SUPPLIED TEXT:

- - -

Laughter in the Arab-Muslim tradition and Laughter Yoga Speech by Dr Lwiis Saliba on Zoom Wednesday 20/10/2021

Laughter in the Arab-Muslim tradition

and Laughter Yoga

Speech by Dr Lwiis Saliba on Zoom

Wednesday 20/10/2021

We rarely laugh, especially in these difficult days: the days of the Covid pandemic and the serious political, economic and financial crises in Lebanon and the Arab world. While our Arab culture and Lebanese traditions insistently invite and encourage us to laugh. This is reflected in common Arabic proverbs.

The first of these is the one that says: “Laugh and the world will laugh with you, cry and you will cry alone”. This old proverb expresses a scientific fact that is now proven: laughter is contagious and communicative by nature. This is what we always experience in our meetings and conversations. As soon as someone laughs, the rest of the people present start to laugh.

There is also a deep-rooted Arabic proverb that says: “The evil of calamity makes you laugh”. This is an explicit invitation to laugh when calamity strikes, instead of crying convulsively or getting angry. Let’s hope that we can acquire this reaction, this reflex, because it avoids a lot of tension and protects us from the stresses we are prey to in our daily lives. We must not forget that laughter is one of the characteristics of man. Animals do not know laughter, whereas convulsions, irritation, anger and violence are all animal reactions that we have inherited from our previous Homo sapiens ancestors, and that we have not experienced to date. How can we free ourselves from them? Because they rule us and even control us.

People often avoid a grumpy person and even run away from them. Whereas they are attracted to smiling and laughing faces. And the Lebanese proverb says about a person who often grimaces: “His face does not laugh at a hot loaf of bread”. This is a clear and explicit invitation to laugh in the face of sustenance in order to attract it, and bread is the symbol of sustenance, so it is called ‘living’. The popular rule is: “Be optimistic about the good and you will find it”. This is a parallel and synonymous rule to the above-mentioned proverb: “Laugh, and the world will laugh with you”.

Another Arabic proverb is the invocation that laughers repeat after each laugh: “May God grant us the good of this laughter”, which is another proof that laughter in the general sense is ‘good’ and auspicious.

- - -

SUPPLIED INFORMATION:

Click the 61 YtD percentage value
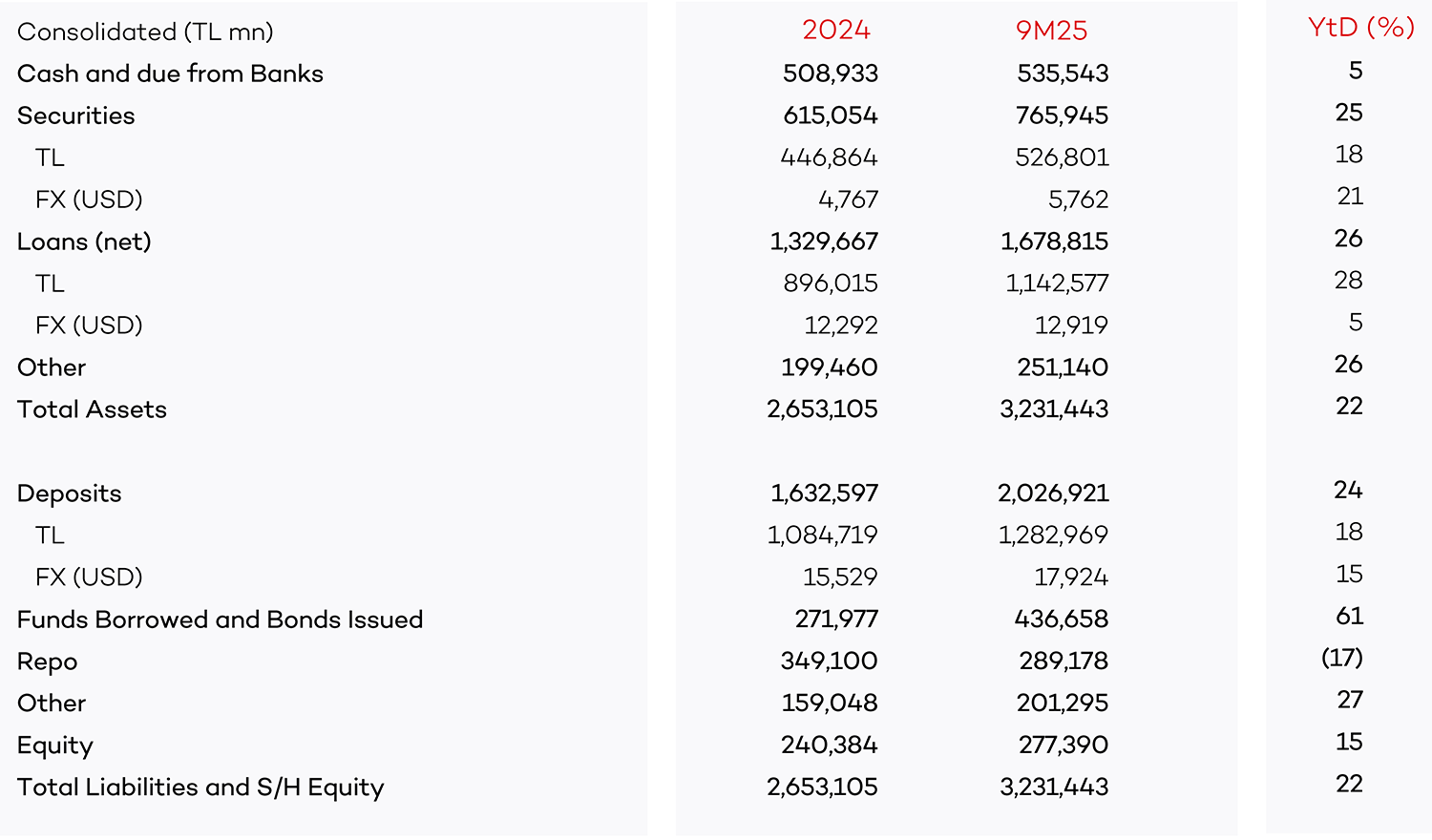 pyautogui.click(x=1349, y=616)

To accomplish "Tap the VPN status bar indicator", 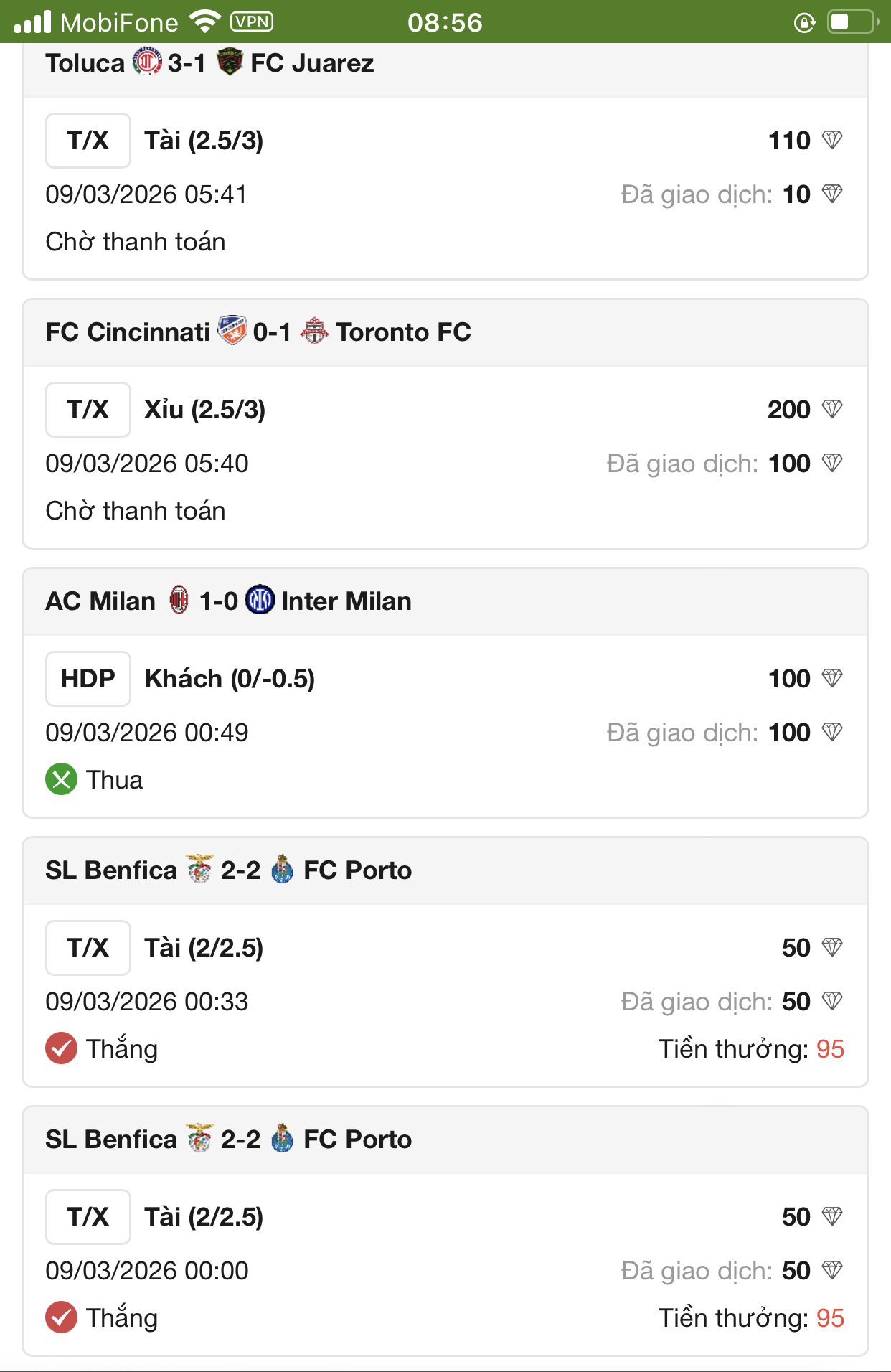I will (x=252, y=22).
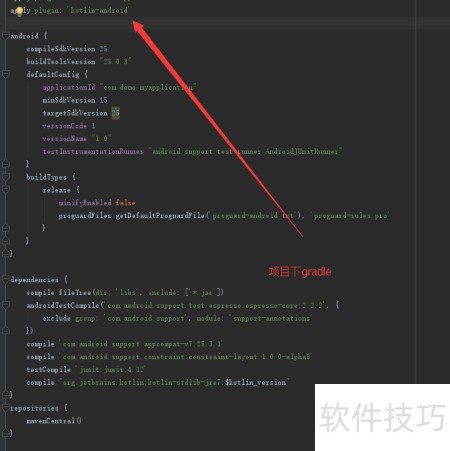Click the junit:junit:4.12 dependency string
The height and width of the screenshot is (451, 450).
pos(111,369)
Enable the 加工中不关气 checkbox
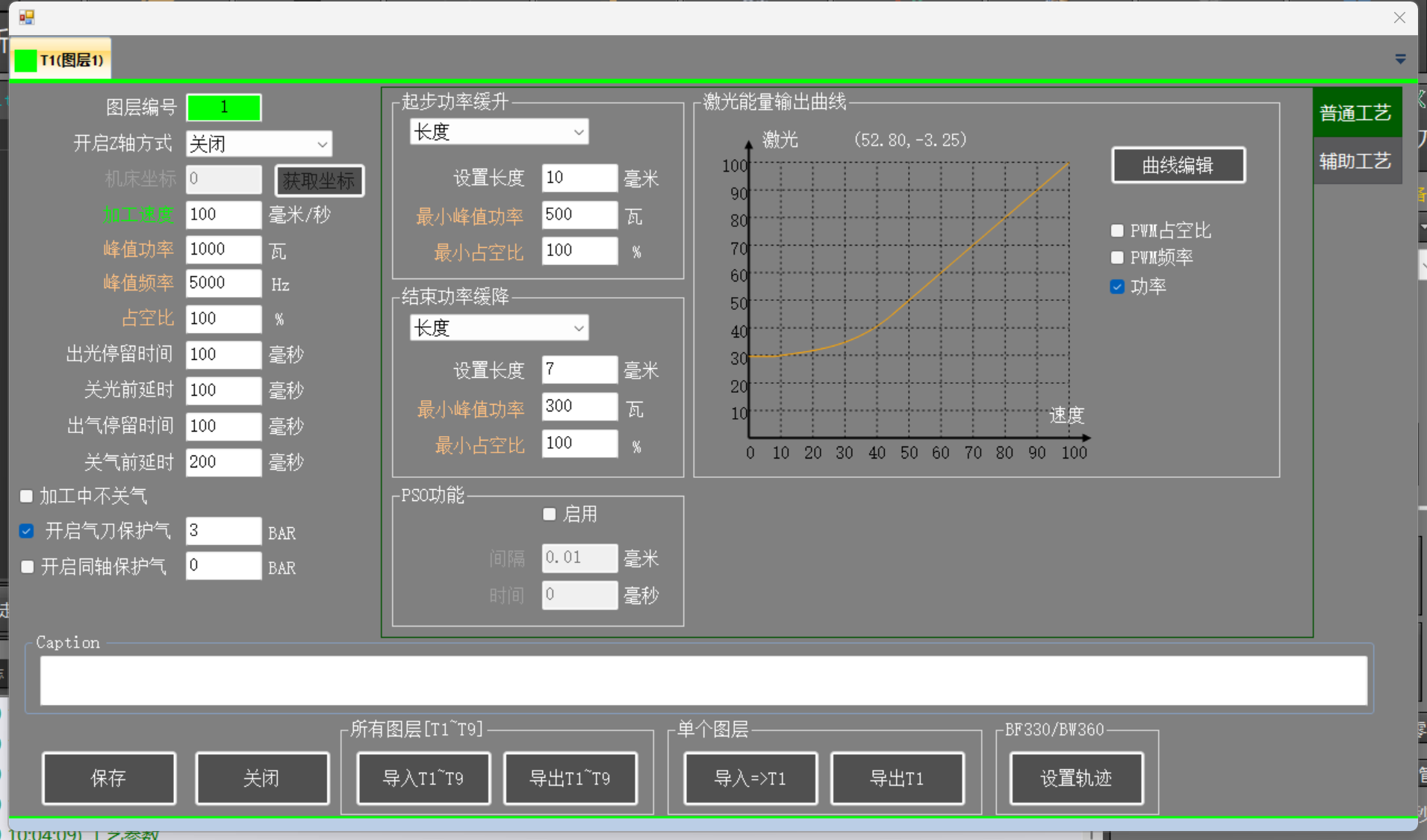 click(x=27, y=496)
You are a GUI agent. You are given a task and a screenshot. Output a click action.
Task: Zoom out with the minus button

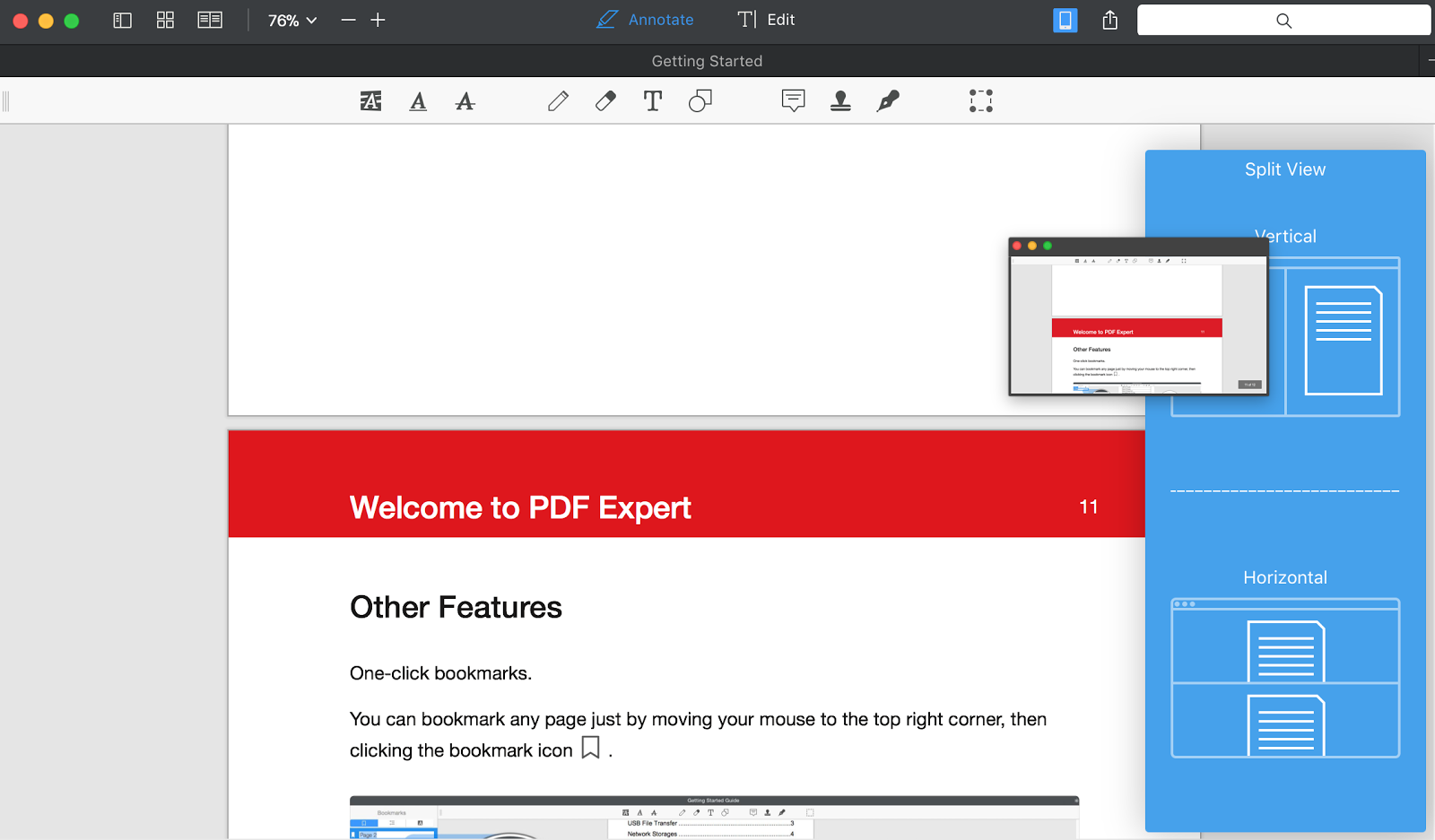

- - -

In the speech on laughter, reproduce verbatim the passage that opens with the words containing "There is also" and closes with "even control us.".

OUTPUT FOR THIS EXERCISE:
There is also a deep-rooted Arabic proverb that says: “The evil of calamity makes you laugh”. This is an explicit invitation to laugh when calamity strikes, instead of crying convulsively or getting angry. Let’s hope that we can acquire this reaction, this reflex, because it avoids a lot of tension and protects us from the stresses we are prey to in our daily lives. We must not forget that laughter is one of the characteristics of man. Animals do not know laughter, whereas convulsions, irritation, anger and violence are all animal reactions that we have inherited from our previous Homo sapiens ancestors, and that we have not experienced to date. How can we free ourselves from them? Because they rule us and even control us.